Your instructions
Reproduce the entries below exactly, but leave the pictures out.

Records to process
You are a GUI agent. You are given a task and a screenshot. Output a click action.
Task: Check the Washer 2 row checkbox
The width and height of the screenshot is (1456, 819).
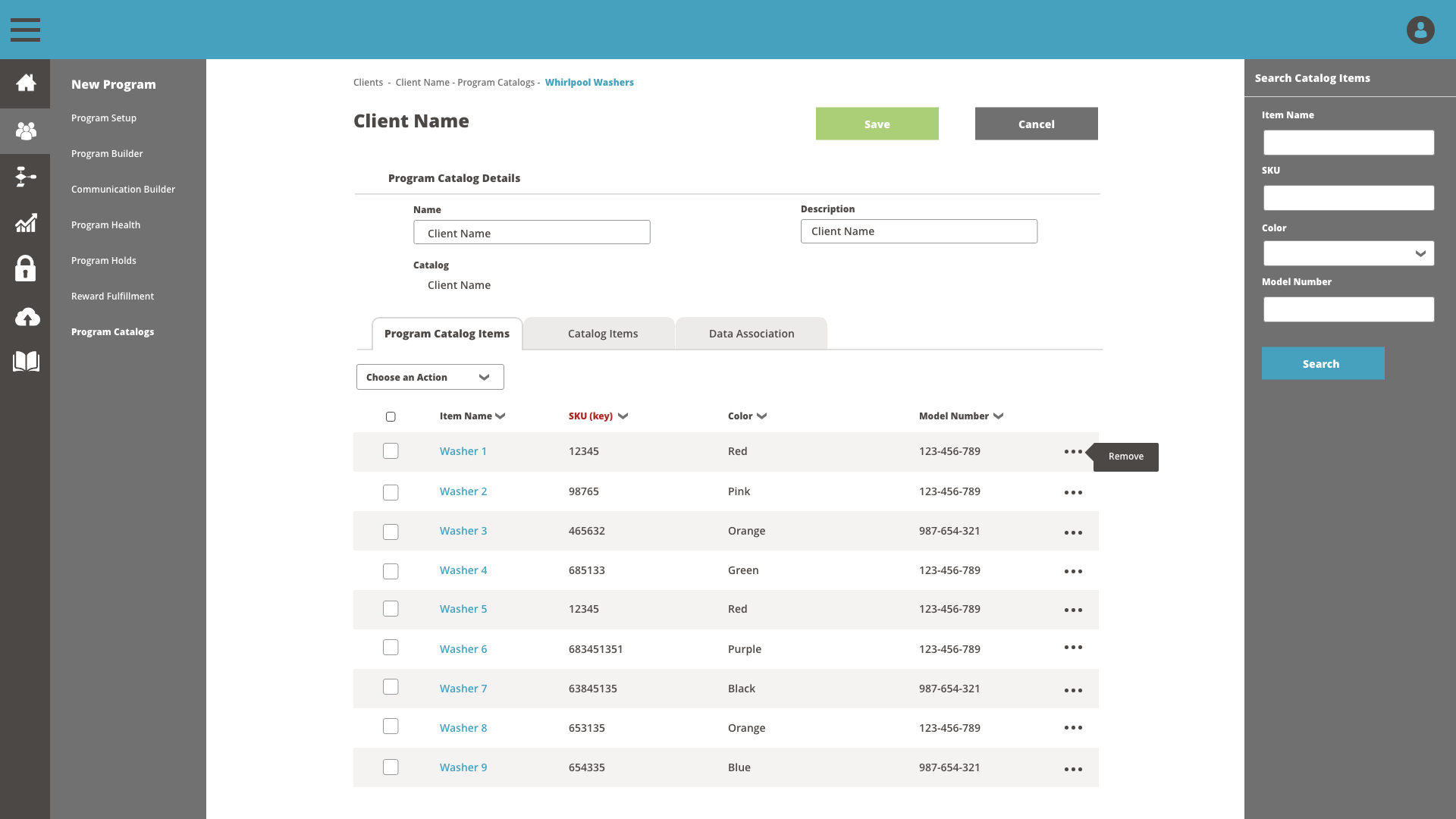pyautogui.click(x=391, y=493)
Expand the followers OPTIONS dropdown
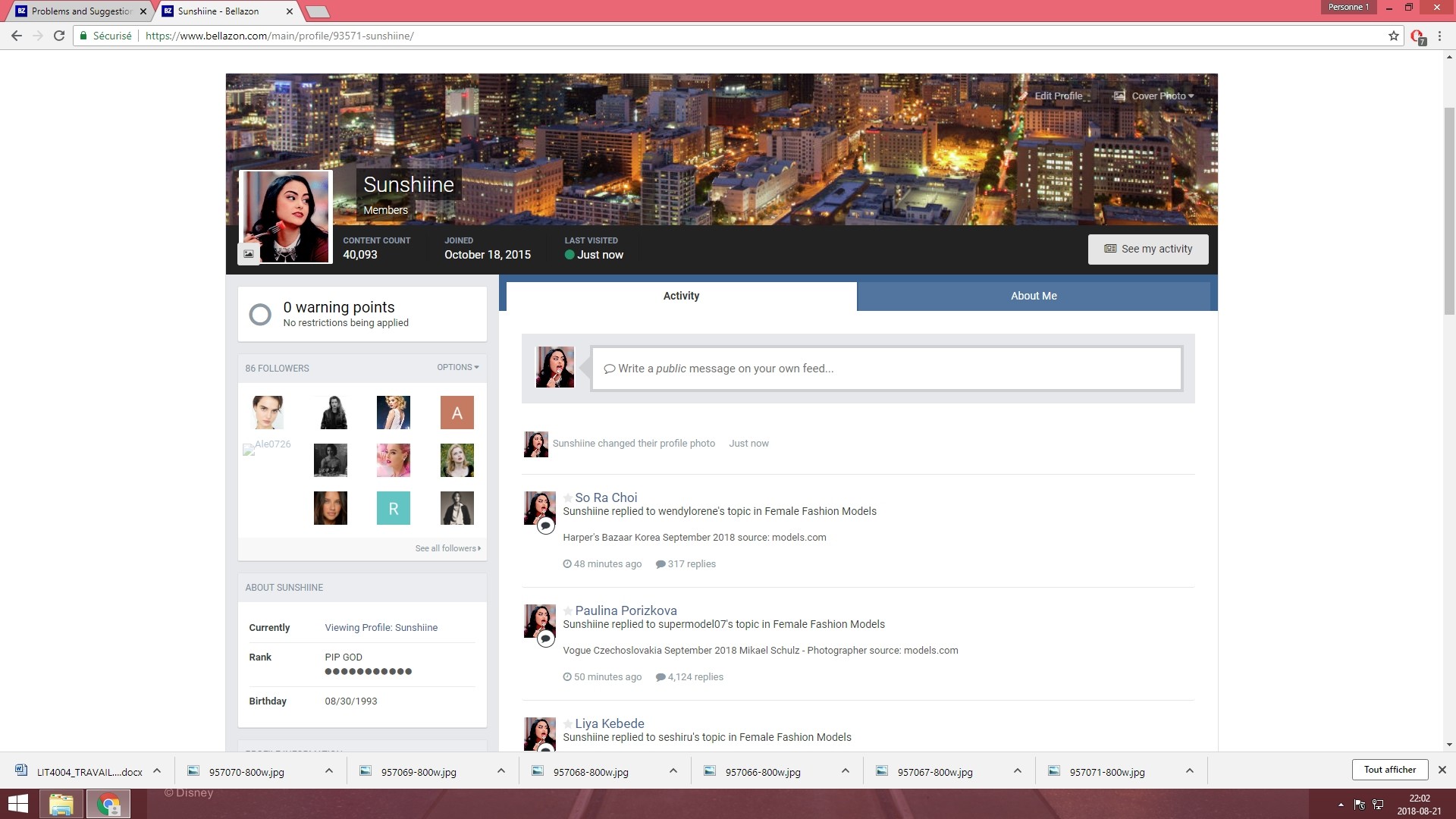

Your response
You are a GUI agent. You are given a task and a screenshot. Output a click action.
Task: Check the Washer 2 row checkbox
The width and height of the screenshot is (1456, 819).
pyautogui.click(x=391, y=493)
Expand the followers OPTIONS dropdown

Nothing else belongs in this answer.